We Regret to Inform You: What Your Rejection Letter Is Missing
No one likes being on the receiving end of a rejection letter, but sending one is no picnic, either. Telling someone “no” is not pleasant, particularly when it comes at the end of an executive search that has fostered a relationship. It can be tempting to throw a salutation and signature on a form letter and be done with it, but doing so can cheat you and the recipient out of a valuable opportunity. You arrived at your decision as the result of a thoughtful and careful process; your letter should reflect that. Here are three elements a rejection letter should include:
Be personal. Cite the candidate's strengths and also be specific about what was not a good fit, without going into unhelpful detail. Being honest about why they didn’t get the job is a gesture of respect. Always use positive phrasing. For example, “in the end the committee decided to go with a candidate with a business background given our current strategic goals,” includes helpful feedback without disclosing more than necessary.
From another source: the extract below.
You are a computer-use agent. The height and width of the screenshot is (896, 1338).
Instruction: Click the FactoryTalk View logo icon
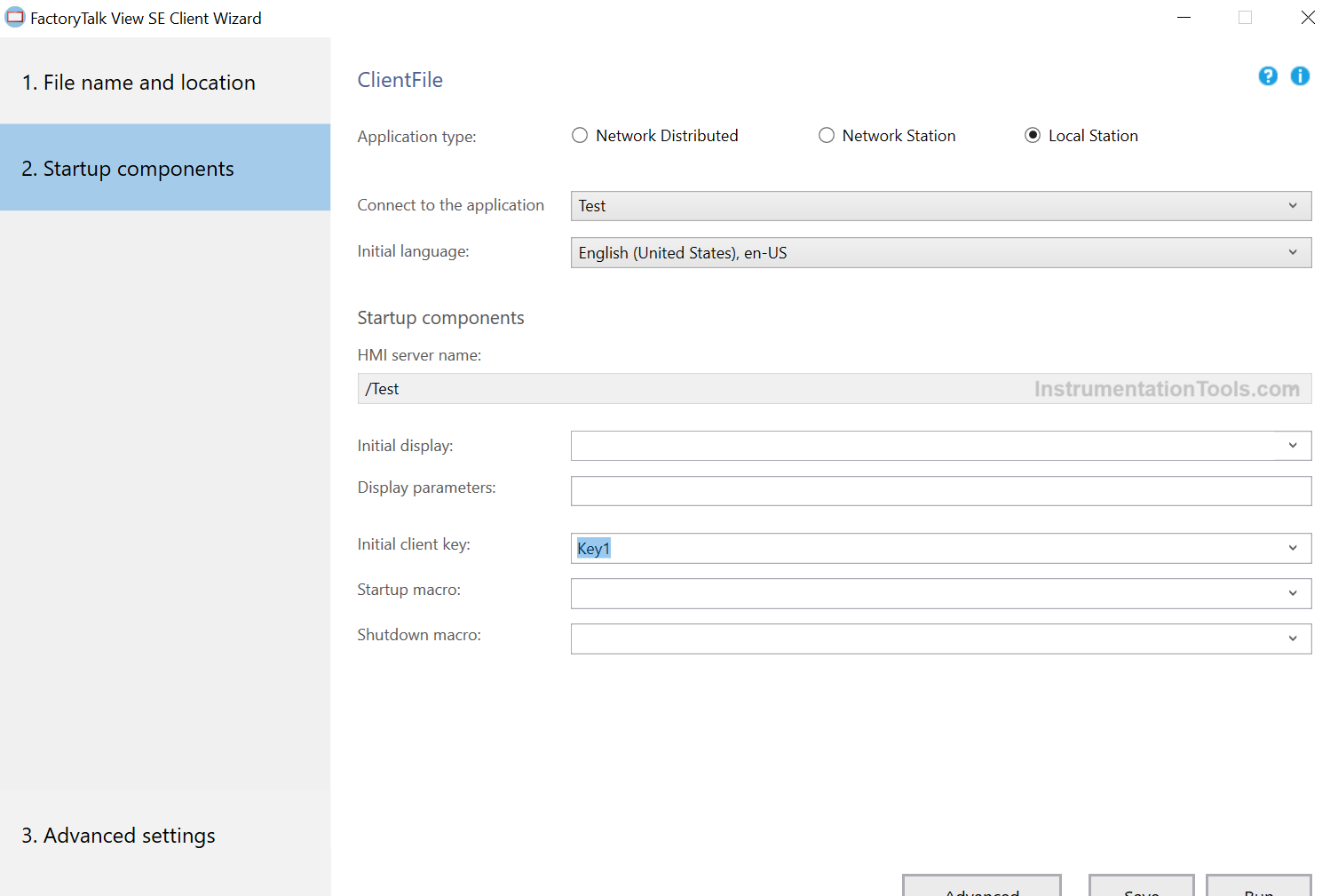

Acknowledge the investment. Each candidate sacrificed their time and gave of themselves to apply and interview. Time and attention are scarce resources. Express your gratitude that they shared with you.
Look to the future. Just because this position didn’t work out, doesn’t mean you and the candidate won’t work together in the future. Express your genuine appreciation for them and your anticipation of when your paths cross next. Imagine that you’re writing it to your future boss, because the recipient just might be.
A rejection letter closes the chapter of a candidate’s application for a position. Be attuned to the tone to make it a fitting and helpful end to the process.